Dengan cara tersebut, para advokat masih bisa bekerja melayani para klien. Fauzie mengatakan, agaknya kantor hukum yang bekerja profesional dapat mengoptimalkan kerja jasa hukum di masa mendatang. Apalagi, kantor hukum dapat memanfaatkan untuk produk pelayanan spesifik dan mandiri. Tentunya, dengan didukung oleh infrastruktur dan sarana yang memadai. “Memberikan tutorial hukum secara online lewat telekonferensi video juga menjadi ajang yang menjanjikan. Karakter pelayanan telah berevolusi, klien pun sekarang telah tidak bergantung kepada pertemuan tatap muka di mana efisiensi pertanyaan telah menjadi dialog singkat mereka. Itu sebabnya penggunaan telekonferensi tidak hanya mambantu berinteraksi mengerjakan proyek klien,” ia menambahkan.

 

Pelaku usaha yang melaksanakan work from home (WFH/bekerja dari rumah) harus pula memastikan server teknologi dan informasi yang ada di kantor hukum dapat bekerja secara maksimal. Pada bagian lain, pelaku usaha mempunyai kewajiban profesional untuk memantau dokumen-dokumen penting yang dikirimkan ke alamat kantor dan didistibusikan kepada pekerja lain yang berada dirumah masing-masing.
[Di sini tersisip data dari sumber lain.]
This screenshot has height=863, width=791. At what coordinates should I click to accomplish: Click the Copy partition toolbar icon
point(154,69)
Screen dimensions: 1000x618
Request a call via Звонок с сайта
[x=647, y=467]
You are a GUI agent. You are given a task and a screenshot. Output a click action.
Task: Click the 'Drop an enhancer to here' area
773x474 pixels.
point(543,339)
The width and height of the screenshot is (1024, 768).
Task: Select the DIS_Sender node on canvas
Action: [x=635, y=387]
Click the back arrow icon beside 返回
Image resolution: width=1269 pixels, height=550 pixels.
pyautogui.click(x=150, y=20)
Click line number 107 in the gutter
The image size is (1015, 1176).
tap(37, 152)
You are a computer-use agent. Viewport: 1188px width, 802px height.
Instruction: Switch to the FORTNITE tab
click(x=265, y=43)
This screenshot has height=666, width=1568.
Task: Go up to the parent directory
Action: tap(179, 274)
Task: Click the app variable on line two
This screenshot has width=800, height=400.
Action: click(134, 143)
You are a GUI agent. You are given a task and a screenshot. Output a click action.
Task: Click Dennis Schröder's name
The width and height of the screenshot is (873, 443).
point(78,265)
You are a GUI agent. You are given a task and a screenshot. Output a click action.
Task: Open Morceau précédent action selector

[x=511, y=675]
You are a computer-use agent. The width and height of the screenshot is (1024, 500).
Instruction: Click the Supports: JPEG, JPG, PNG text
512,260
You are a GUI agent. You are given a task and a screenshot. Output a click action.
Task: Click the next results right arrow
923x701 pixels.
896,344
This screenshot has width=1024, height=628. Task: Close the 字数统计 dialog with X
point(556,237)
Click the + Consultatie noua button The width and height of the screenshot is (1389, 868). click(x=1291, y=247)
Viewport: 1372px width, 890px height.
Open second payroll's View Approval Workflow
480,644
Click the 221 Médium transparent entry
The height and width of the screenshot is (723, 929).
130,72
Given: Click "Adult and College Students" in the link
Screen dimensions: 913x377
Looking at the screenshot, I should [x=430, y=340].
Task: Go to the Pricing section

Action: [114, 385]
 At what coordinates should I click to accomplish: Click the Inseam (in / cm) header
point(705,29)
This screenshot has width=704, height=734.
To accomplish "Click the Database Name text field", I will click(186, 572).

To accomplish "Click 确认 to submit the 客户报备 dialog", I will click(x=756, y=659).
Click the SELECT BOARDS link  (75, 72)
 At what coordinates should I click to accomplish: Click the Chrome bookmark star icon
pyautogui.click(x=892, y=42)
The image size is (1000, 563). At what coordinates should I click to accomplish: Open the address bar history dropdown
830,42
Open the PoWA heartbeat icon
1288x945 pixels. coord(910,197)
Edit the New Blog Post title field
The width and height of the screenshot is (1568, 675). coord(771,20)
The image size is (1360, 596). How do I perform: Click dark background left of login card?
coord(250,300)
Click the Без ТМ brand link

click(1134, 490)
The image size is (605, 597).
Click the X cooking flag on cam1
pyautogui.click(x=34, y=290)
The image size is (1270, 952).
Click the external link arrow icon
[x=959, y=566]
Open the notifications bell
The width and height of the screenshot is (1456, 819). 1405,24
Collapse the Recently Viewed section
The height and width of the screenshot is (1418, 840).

Lantaran memerlukan kehadiran fisik, ada sebagian pekerja yang harus datang ke kantor. Kewajiban yang sama untuk menjaga kerahasiaan klien; menepati tenggat waktu surat-surat panggilan, pemberitahuan, atau somasi dari pengadilan untuk klien yang diwakili surat-surat/dokumen perusahaan yang membutuhkan tindakan hukum sesegera mungkin ini pun berlaku pada kantor hukum (perorangan maupun lawfirm).

 

Pada saat PSBB, organ negara seperti badan peradilan di Jakarta dapat beroperasi seperti biasa. Kondisi ini memastikan keberlangsungan WFH, proses pencapaian kerja produktif, dan pelaksanaan kewajiban pelaku usaha pada kantor hukum sebagaimana maksud Pergub No. 33 Tahun 2020, pasal 9 ayat (1) dan (2).